Below this line are records; transcribe exactly the lines between the one holding "See details (415, 2550)" and the one holding "01 64 75 68 88", inclusive, and omit the pictures.

[[ MATERIAL FOR THIS EXERCISE open ]]

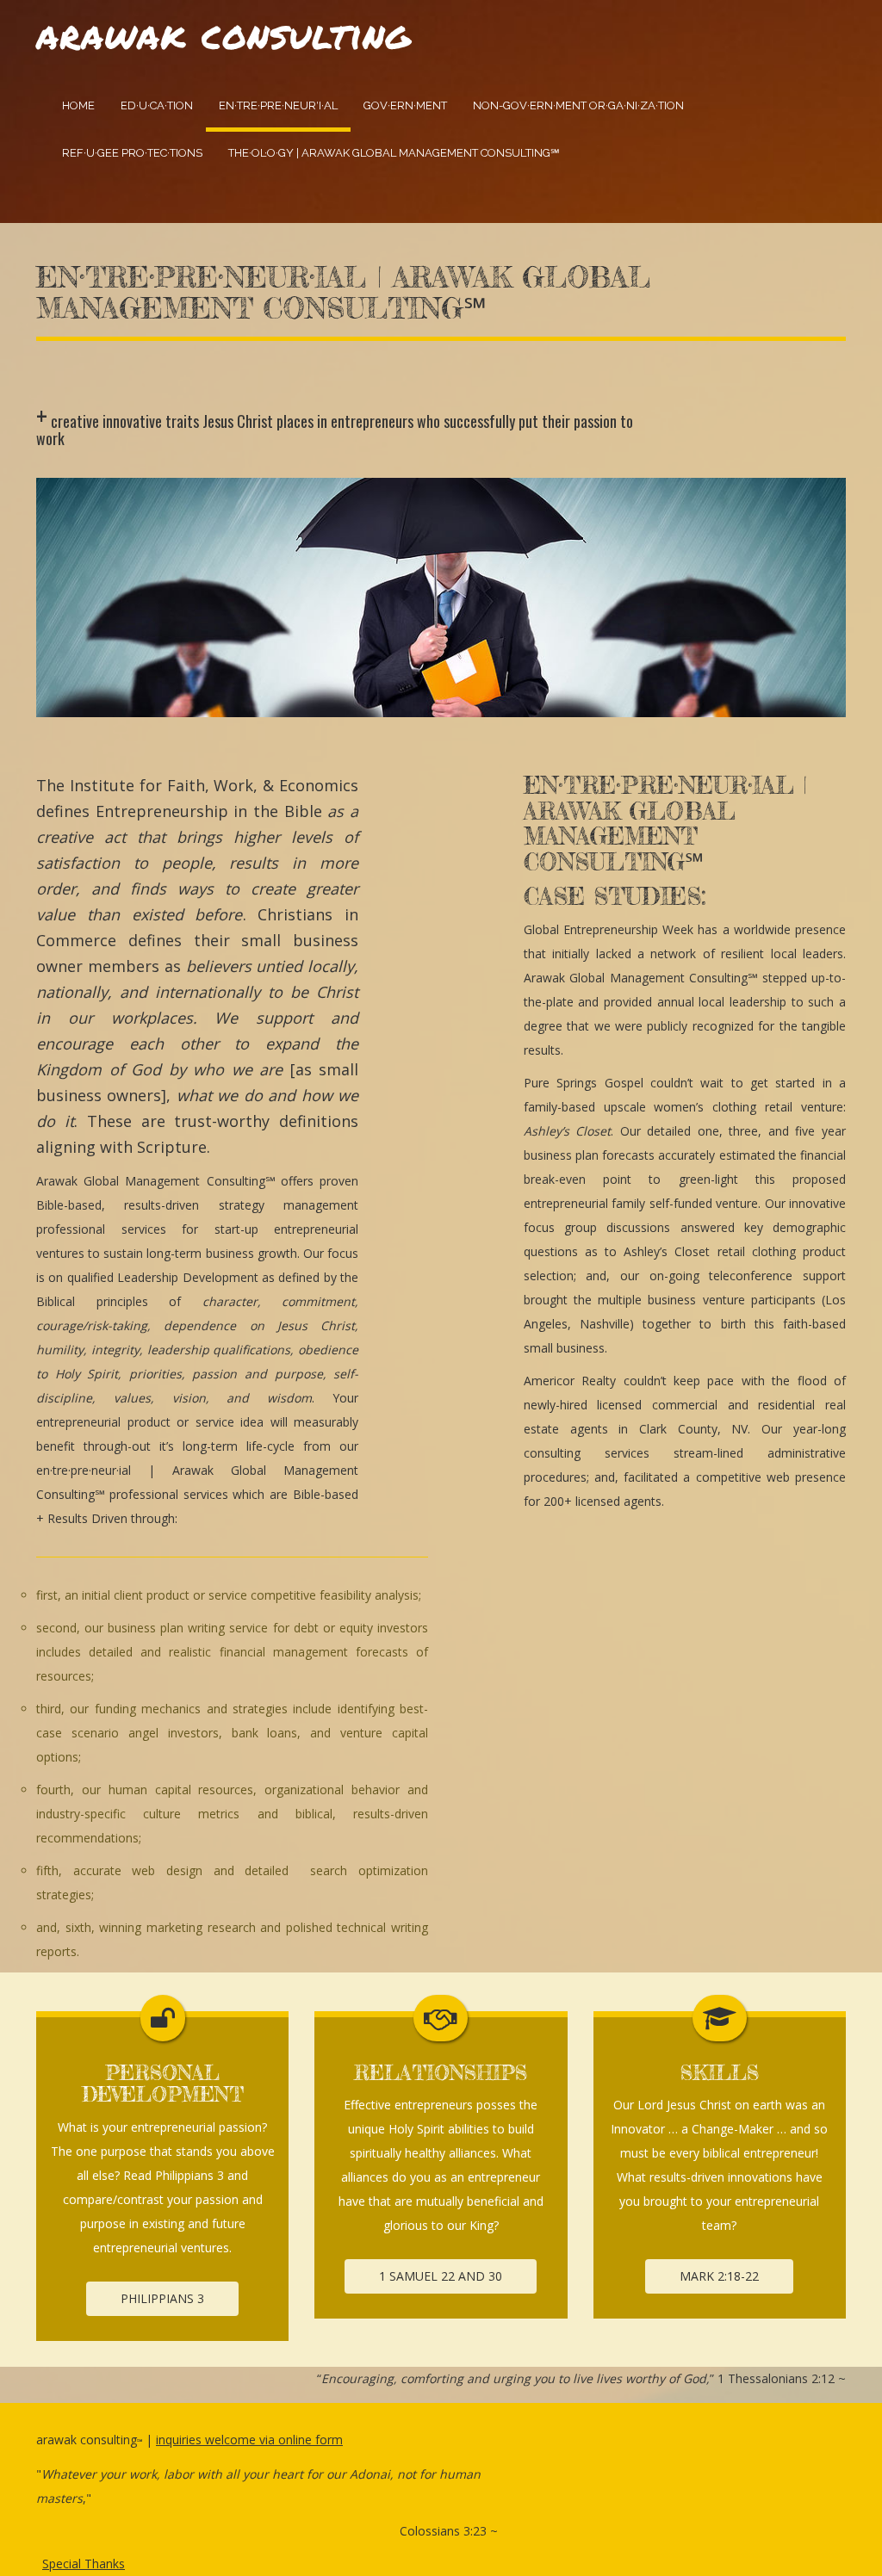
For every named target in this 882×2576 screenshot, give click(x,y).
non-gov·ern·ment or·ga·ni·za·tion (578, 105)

[[ MATERIAL FOR THIS EXERCISE closed ]]
[[ MATERIAL FOR THIS EXERCISE open ]]

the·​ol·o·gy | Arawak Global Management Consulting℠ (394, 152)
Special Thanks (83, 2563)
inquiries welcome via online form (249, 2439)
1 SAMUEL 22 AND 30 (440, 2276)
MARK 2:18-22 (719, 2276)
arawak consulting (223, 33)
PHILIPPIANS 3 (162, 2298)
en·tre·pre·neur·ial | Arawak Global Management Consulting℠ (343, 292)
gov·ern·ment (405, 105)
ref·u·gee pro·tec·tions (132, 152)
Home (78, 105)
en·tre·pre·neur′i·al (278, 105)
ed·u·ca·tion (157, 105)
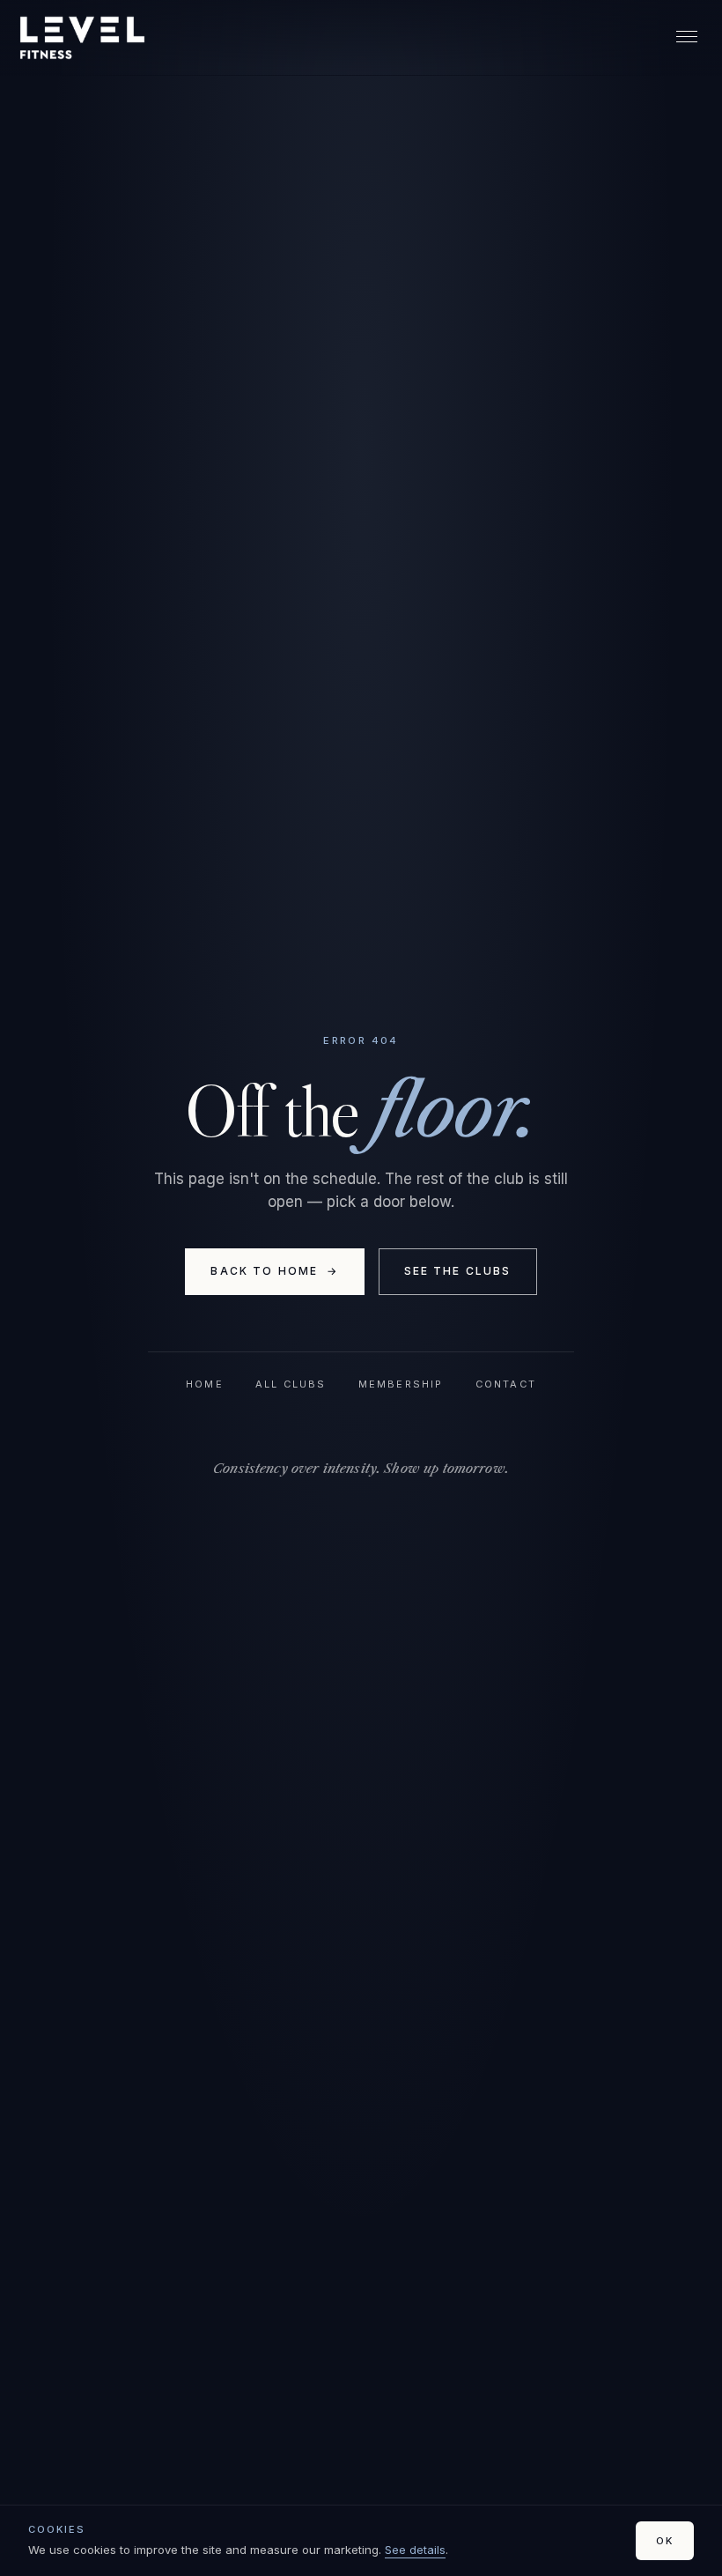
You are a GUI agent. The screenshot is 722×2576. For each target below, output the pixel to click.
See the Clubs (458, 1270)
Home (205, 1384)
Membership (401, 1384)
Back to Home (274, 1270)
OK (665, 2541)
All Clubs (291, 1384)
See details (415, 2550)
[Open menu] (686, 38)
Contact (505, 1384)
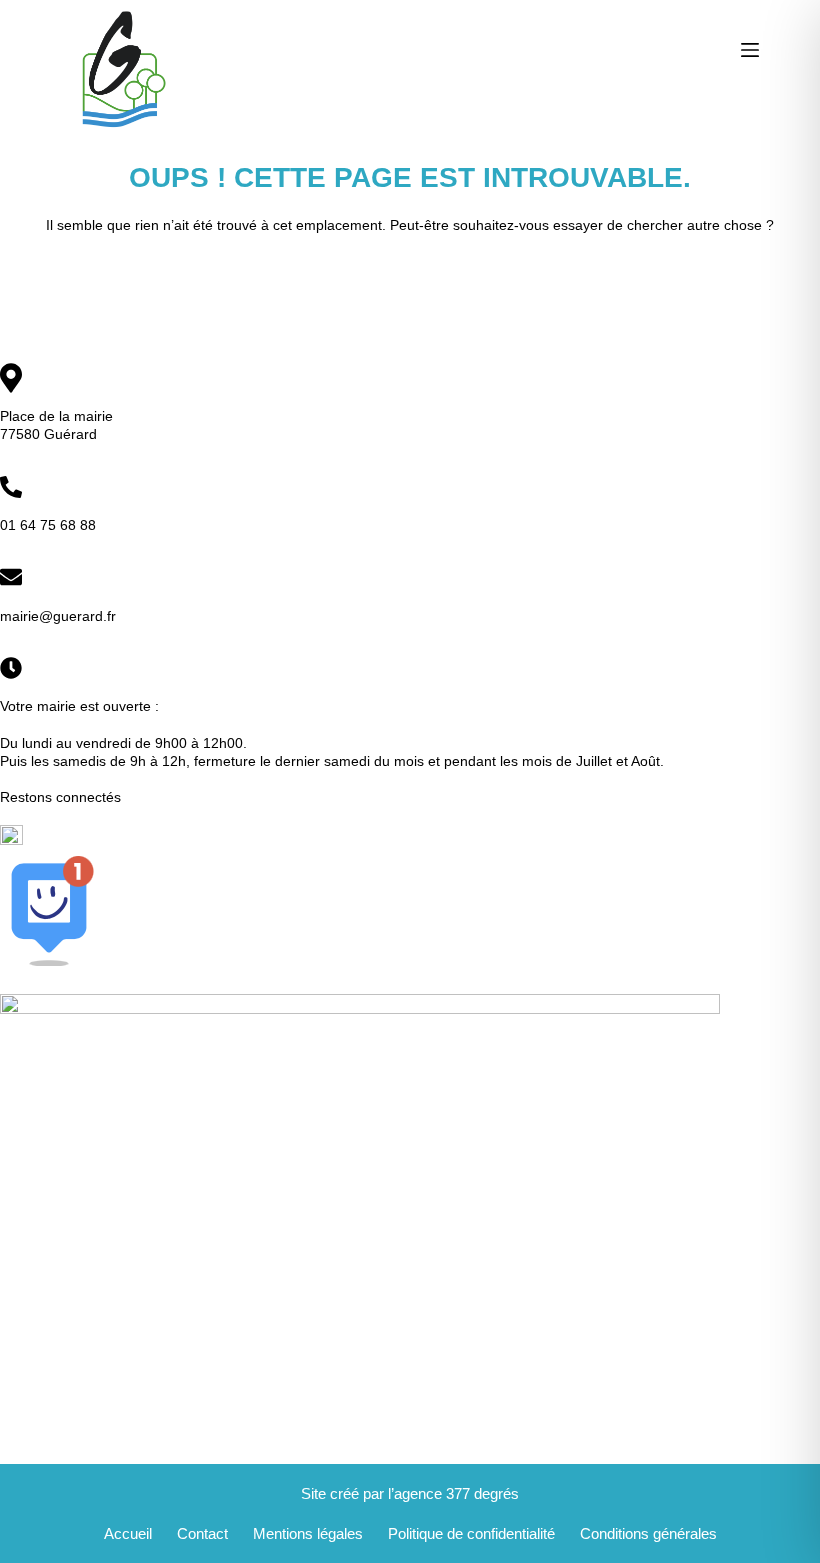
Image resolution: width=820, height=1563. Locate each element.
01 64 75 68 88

[[ MATERIAL FOR THIS EXERCISE closed ]]
[[ MATERIAL FOR THIS EXERCISE open ]]

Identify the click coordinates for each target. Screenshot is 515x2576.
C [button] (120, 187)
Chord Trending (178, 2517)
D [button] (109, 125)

[[ MATERIAL FOR THIS EXERCISE closed ]]

• RESPONSE AREA:
See details (415, 2550)
[Open menu] (686, 38)
Contact (505, 1384)
Image resolution: width=820, height=1563. Locate each element.
01 64 75 68 88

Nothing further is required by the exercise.